### RECORDED DATA
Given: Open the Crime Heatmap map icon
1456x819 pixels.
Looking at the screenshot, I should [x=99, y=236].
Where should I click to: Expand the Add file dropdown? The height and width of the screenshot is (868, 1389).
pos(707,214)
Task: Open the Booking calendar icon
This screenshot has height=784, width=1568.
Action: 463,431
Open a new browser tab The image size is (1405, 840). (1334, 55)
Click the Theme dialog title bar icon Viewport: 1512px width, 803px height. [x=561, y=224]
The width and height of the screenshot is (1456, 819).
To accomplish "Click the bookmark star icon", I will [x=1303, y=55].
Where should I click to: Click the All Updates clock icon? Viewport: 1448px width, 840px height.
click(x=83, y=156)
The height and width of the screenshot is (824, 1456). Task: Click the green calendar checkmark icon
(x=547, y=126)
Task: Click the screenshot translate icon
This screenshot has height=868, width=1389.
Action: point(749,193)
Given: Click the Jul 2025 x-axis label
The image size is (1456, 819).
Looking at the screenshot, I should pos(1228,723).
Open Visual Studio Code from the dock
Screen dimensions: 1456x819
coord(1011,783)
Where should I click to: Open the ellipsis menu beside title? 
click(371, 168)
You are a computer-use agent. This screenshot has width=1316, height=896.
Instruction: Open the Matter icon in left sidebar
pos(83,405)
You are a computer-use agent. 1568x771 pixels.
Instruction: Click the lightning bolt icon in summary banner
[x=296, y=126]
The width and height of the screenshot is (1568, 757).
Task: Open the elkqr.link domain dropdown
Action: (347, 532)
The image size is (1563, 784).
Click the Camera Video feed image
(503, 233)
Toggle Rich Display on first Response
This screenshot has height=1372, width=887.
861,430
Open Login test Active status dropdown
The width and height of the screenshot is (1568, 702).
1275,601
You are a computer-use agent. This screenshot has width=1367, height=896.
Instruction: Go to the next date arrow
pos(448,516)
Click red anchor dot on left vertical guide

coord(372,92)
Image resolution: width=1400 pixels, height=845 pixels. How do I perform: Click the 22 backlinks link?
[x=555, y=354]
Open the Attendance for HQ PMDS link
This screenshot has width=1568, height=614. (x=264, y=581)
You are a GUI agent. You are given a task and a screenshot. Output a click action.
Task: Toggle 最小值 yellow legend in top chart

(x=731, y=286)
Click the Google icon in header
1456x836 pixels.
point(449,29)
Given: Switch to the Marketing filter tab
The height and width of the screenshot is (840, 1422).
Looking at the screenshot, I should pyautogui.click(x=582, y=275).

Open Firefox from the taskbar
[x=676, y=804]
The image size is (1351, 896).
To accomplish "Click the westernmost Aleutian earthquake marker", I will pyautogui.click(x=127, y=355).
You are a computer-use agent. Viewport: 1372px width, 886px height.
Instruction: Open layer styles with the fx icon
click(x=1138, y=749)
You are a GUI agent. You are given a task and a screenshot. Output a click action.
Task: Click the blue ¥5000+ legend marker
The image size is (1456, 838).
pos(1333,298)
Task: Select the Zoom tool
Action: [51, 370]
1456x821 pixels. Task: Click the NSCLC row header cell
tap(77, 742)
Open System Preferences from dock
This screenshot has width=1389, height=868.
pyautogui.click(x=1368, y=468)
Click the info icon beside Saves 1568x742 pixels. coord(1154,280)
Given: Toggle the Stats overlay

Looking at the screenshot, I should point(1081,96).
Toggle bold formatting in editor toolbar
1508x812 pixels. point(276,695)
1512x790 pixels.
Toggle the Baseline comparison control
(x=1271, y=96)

### TASK INSTRUCTIONS
Would it be possible to set down the full listing again, character for character?

### RESPONSE AREA
Given: Open the Crime Heatmap map icon
1456x819 pixels.
Looking at the screenshot, I should [x=99, y=236].
Where should I click to: Expand the Add file dropdown? The height and width of the screenshot is (868, 1389).
pos(707,214)
Task: Open the Booking calendar icon
This screenshot has height=784, width=1568.
Action: 463,431
Open a new browser tab The image size is (1405, 840). (1334, 55)
Click the Theme dialog title bar icon Viewport: 1512px width, 803px height. [x=561, y=224]
The width and height of the screenshot is (1456, 819).
To accomplish "Click the bookmark star icon", I will [x=1303, y=55].
Where should I click to: Click the All Updates clock icon? Viewport: 1448px width, 840px height.
click(x=83, y=156)
The height and width of the screenshot is (824, 1456). Task: Click the green calendar checkmark icon
(x=547, y=126)
Task: Click the screenshot translate icon
This screenshot has height=868, width=1389.
Action: point(749,193)
Given: Click the Jul 2025 x-axis label
The image size is (1456, 819).
Looking at the screenshot, I should pos(1228,723).
Open Visual Studio Code from the dock
Screen dimensions: 1456x819
coord(1011,783)
Where should I click to: Open the ellipsis menu beside title? 
click(371, 168)
You are a computer-use agent. This screenshot has width=1316, height=896.
Instruction: Open the Matter icon in left sidebar
pos(83,405)
You are a computer-use agent. 1568x771 pixels.
Instruction: Click the lightning bolt icon in summary banner
[x=296, y=126]
The width and height of the screenshot is (1568, 757).
Task: Open the elkqr.link domain dropdown
Action: (347, 532)
The image size is (1563, 784).
Click the Camera Video feed image
(503, 233)
Toggle Rich Display on first Response
This screenshot has height=1372, width=887.
861,430
Open Login test Active status dropdown
The width and height of the screenshot is (1568, 702).
1275,601
You are a computer-use agent. This screenshot has width=1367, height=896.
Instruction: Go to the next date arrow
pos(448,516)
Click red anchor dot on left vertical guide

coord(372,92)
Image resolution: width=1400 pixels, height=845 pixels. How do I perform: Click the 22 backlinks link?
[x=555, y=354]
Open the Attendance for HQ PMDS link
This screenshot has width=1568, height=614. (x=264, y=581)
You are a GUI agent. You are given a task and a screenshot. Output a click action.
Task: Toggle 最小值 yellow legend in top chart

(x=731, y=286)
Click the Google icon in header
1456x836 pixels.
point(449,29)
Given: Switch to the Marketing filter tab
The height and width of the screenshot is (840, 1422).
Looking at the screenshot, I should pyautogui.click(x=582, y=275).

Open Firefox from the taskbar
[x=676, y=804]
The image size is (1351, 896).
To accomplish "Click the westernmost Aleutian earthquake marker", I will pyautogui.click(x=127, y=355).
You are a computer-use agent. Viewport: 1372px width, 886px height.
Instruction: Open layer styles with the fx icon
click(x=1138, y=749)
You are a GUI agent. You are given a task and a screenshot. Output a click action.
Task: Click the blue ¥5000+ legend marker
The image size is (1456, 838).
pos(1333,298)
Task: Select the Zoom tool
Action: [51, 370]
1456x821 pixels. Task: Click the NSCLC row header cell
tap(77, 742)
Open System Preferences from dock
This screenshot has width=1389, height=868.
pyautogui.click(x=1368, y=468)
Click the info icon beside Saves 1568x742 pixels. coord(1154,280)
Given: Toggle the Stats overlay

Looking at the screenshot, I should point(1081,96).
Toggle bold formatting in editor toolbar
1508x812 pixels. point(276,695)
1512x790 pixels.
Toggle the Baseline comparison control
(x=1271, y=96)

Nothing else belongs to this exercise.